L'hiver fut froid, terriblement froid. Il lui fallait nager constamment pour empêcher l'eau de geler autour de lui. Mais, chaque nuit, le trou où il nageait devenait de plus en plus petit. La glace craquait, il avait beau remuer ses pattes, à la fin, épuisé, il resta pris dans la glace.

Au matin, un paysan qui passait le vit, il brisa la glace de son sabot et porta le caneton à la maison où sa femme le ranima.

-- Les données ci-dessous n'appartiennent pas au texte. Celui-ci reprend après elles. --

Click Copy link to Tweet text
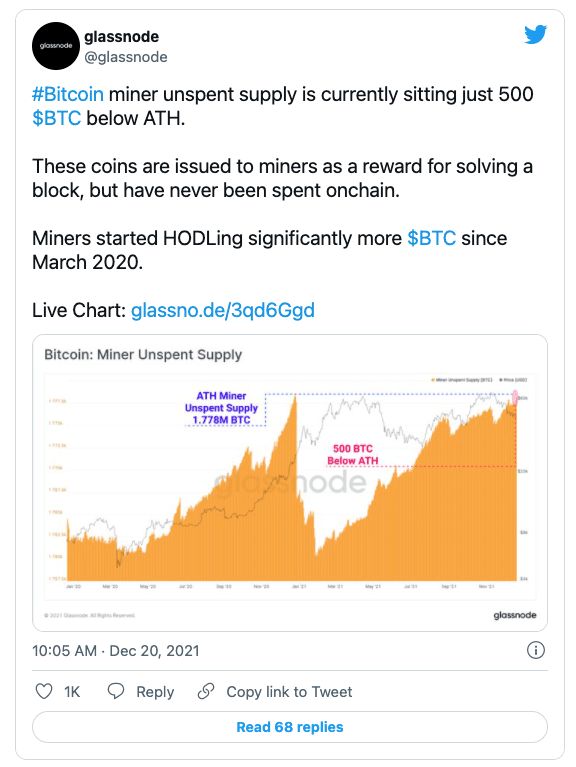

Les enfants voulaient jouer avec lui, mais lui croyait qu'ils voulaient lui faire du mal, il s'élança droit dans la terrine de lait éclaboussant toute la pièce; la femme criait et levait les bras au ciel. Alors, il vola dans la baratte où était le beurre et, de là, dans le tonneau à farine. La paysanne le poursuivait avec des pincettes; les enfants se bousculaient pour l'attraper… et ils riaient… et ils criaient. Heureusement, la porte était ouverte! Il se précipita sous les buissons, dans la neige molle, et il y resta anéanti.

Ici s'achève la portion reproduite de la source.